_INFORMATION SHOWN:_

/---

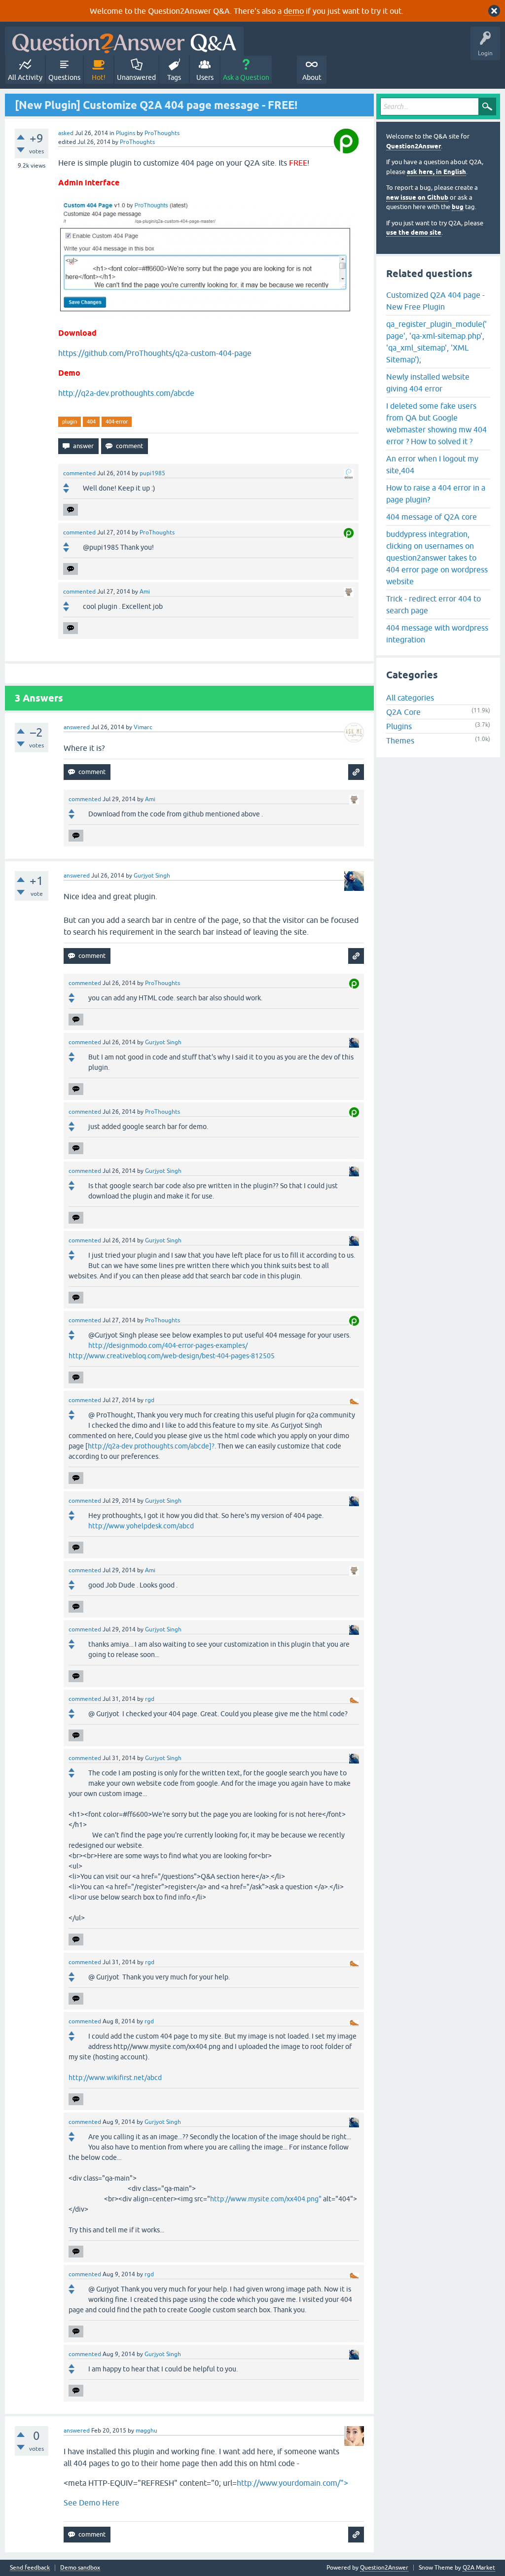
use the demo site (413, 232)
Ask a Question (246, 77)
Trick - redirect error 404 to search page (433, 604)
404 (91, 421)
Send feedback (30, 2568)
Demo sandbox (80, 2568)
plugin (69, 421)
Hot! (99, 77)
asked (65, 133)
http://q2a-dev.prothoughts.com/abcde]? (151, 1446)
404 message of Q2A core (431, 516)
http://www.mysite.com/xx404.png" (266, 2199)
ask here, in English (436, 172)
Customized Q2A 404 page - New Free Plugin (435, 300)
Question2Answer (413, 146)
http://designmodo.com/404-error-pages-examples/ (168, 1345)
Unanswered (136, 77)
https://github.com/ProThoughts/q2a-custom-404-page (155, 353)
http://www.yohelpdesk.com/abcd (141, 1526)
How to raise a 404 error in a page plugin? (435, 493)
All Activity (25, 77)
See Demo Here (91, 2502)
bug (458, 207)
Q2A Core (403, 711)
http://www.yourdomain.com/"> (292, 2482)
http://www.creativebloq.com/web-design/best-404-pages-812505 (172, 1356)
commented (79, 473)
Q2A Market (479, 2567)
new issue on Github (417, 197)
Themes (400, 740)
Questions (64, 77)
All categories (410, 697)
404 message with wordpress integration (437, 633)
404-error (117, 421)
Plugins (125, 133)
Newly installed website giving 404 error (427, 382)
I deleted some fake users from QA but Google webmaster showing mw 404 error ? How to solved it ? (436, 423)
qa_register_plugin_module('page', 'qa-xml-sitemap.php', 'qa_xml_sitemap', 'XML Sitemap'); (436, 341)
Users (205, 77)
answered (77, 727)
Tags (174, 77)
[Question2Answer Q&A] (124, 41)
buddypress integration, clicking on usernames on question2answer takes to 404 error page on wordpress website (437, 557)
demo (294, 10)
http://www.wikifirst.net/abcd (115, 2078)
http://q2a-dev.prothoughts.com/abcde (126, 392)
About (312, 77)
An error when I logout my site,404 (432, 464)
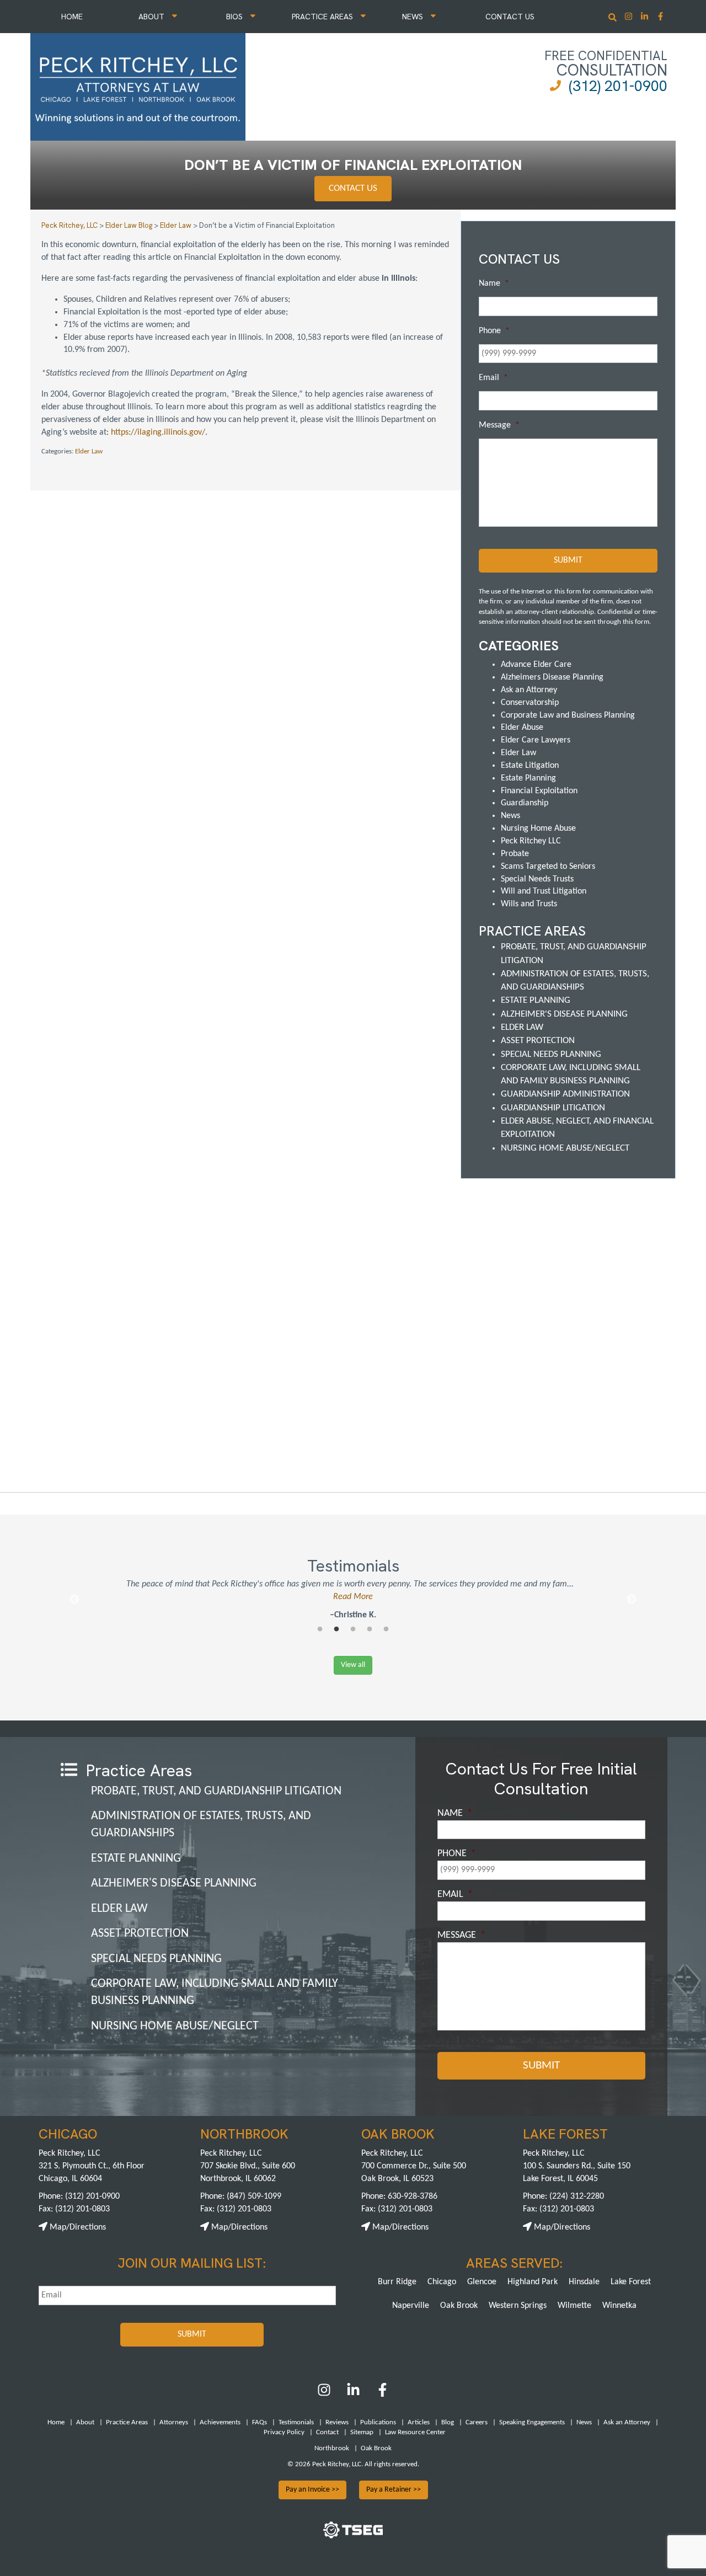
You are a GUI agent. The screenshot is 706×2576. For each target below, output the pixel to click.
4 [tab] (369, 1629)
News (413, 17)
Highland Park (532, 2282)
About (152, 17)
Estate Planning (528, 778)
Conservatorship (530, 702)
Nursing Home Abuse (538, 828)
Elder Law (89, 451)
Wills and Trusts (529, 904)
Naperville (410, 2305)
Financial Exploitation (539, 791)
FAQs (259, 2422)
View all (353, 1665)
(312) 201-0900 (618, 85)
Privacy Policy (284, 2432)
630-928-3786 (412, 2196)
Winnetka (619, 2305)
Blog (447, 2422)
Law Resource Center (415, 2432)
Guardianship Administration (565, 1094)
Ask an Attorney (529, 690)
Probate (515, 853)
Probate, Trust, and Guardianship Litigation (216, 1791)
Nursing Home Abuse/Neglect (565, 1148)
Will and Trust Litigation (543, 891)
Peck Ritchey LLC (531, 841)
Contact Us (509, 17)
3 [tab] (353, 1629)
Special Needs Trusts (537, 879)
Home (72, 17)
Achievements (220, 2422)
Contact (327, 2432)
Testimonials (296, 2422)
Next (631, 1599)
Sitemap (361, 2432)
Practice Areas (323, 17)
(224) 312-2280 (576, 2196)
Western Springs (518, 2305)
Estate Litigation (530, 765)
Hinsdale (584, 2282)
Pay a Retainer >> (393, 2490)
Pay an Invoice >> (312, 2490)
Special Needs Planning (551, 1054)
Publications (378, 2422)
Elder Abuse (522, 727)
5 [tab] (386, 1629)
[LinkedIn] (353, 2394)
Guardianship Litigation (553, 1108)
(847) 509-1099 (254, 2196)
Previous (74, 1599)
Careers (477, 2422)
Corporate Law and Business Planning (568, 715)
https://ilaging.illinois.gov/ (158, 432)
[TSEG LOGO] (353, 2536)
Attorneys (173, 2422)
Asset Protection (538, 1040)
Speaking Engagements (532, 2422)
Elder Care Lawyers (535, 740)
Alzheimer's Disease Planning (564, 1014)
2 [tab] (336, 1629)
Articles (419, 2422)
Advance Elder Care (536, 664)
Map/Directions (76, 2227)
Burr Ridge (397, 2282)
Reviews (337, 2422)
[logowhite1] (137, 85)
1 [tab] (319, 1629)
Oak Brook (459, 2305)
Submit (568, 560)
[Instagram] (630, 17)
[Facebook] (382, 2394)
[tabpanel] (353, 1600)
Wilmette (574, 2305)
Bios (235, 17)
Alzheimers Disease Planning (552, 677)
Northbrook (331, 2448)
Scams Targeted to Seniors (548, 866)
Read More (353, 1596)
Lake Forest (631, 2282)
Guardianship (524, 803)
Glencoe (481, 2282)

\---

_TASK PROMPT:_
What is needed is one number, the count of lines in the listing above that contain the word "Special".

_RESULT OF THE TASK:_
2